Psycho-News-Letter Nr. 43 : Psychoanalytische Berufsromane

Jauchzend entdecken Kinder in einem gewissen Alter die Möglichkeiten der Negation, etwa wenn sie, sich schlafend stellend, spielerisch von ihrer Mama gefragt werden, ob sie schlafen und dann, eine Sekunde vor dem Verlust der Ahnungslosigkeit, mit einem Lächeln und geschlossenen Augen antworten: Ja! Und in der nächsten Sekunde erschrecken - wenn das stimmt, hätten sie die Frage gar nicht bejahen können! Irgendwann bemerken sie dann, dass es in einer solchen Situation keinen Unterschied macht, ob sie die Frage verneint hätten. Es ist die Tatsache, dass sie überhaupt antworten, die den Unterschied zwischen „Ja" und „Nein" in solchen Situationen aufhebt.
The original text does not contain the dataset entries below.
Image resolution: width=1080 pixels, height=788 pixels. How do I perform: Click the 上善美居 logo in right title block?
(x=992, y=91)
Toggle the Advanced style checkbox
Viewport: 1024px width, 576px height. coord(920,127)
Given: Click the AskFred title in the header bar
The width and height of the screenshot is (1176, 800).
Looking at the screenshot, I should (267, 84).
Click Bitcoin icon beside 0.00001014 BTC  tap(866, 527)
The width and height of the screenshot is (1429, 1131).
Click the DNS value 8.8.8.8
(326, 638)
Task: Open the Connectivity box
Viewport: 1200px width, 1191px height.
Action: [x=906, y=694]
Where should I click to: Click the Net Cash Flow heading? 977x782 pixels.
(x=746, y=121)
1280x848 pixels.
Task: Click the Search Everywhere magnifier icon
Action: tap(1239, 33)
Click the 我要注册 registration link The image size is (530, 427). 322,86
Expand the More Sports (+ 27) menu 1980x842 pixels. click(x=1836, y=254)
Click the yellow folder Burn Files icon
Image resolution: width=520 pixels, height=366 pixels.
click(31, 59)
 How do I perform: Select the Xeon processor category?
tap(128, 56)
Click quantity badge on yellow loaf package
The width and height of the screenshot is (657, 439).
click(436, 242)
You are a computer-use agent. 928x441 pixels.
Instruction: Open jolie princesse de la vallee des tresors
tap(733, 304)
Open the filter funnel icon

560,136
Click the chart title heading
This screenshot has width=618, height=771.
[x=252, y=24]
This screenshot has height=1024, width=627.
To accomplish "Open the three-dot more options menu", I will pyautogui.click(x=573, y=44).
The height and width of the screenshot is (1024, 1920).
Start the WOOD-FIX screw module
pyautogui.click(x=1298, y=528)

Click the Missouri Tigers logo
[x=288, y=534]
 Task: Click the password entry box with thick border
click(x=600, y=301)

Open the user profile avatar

Solche Situationen - das sind die des kindlichen Versteckspiels unter dem Tisch, das schon früh als „Guck, guck - da da" in vielen Varianten beschrieben worden ist; man kann nicht sagen: „Ich bin nicht da!". Oder es sind Situationen der Beteuerung: „Ja, ich liebe Dich - wirklich!", denn selbst wenn man ein „echt, ehrlich!" anhängen würde, würde das aufrichtigste Bekenntnis nicht glaubwürdiger. Ein innigstes Gefühl, so die irritierende Entdeckung, kann nicht einfach „ausgedrückt" werden. Und zu solchen Situationen gehört auch die, dass einer „Ich" sagt und offenbar was ganz anderes meint, als wenn ich selbst „Ich" sage. Dieses merkwürdige Pronomen der ersten Personen Singular hat es in sich. Was uns als die selbstverständlichste Sache der Welt erscheint - „Ich ist hier" - erweist sich als vertrackt, denn was bezeichnet dieses „Ich" eigentlich?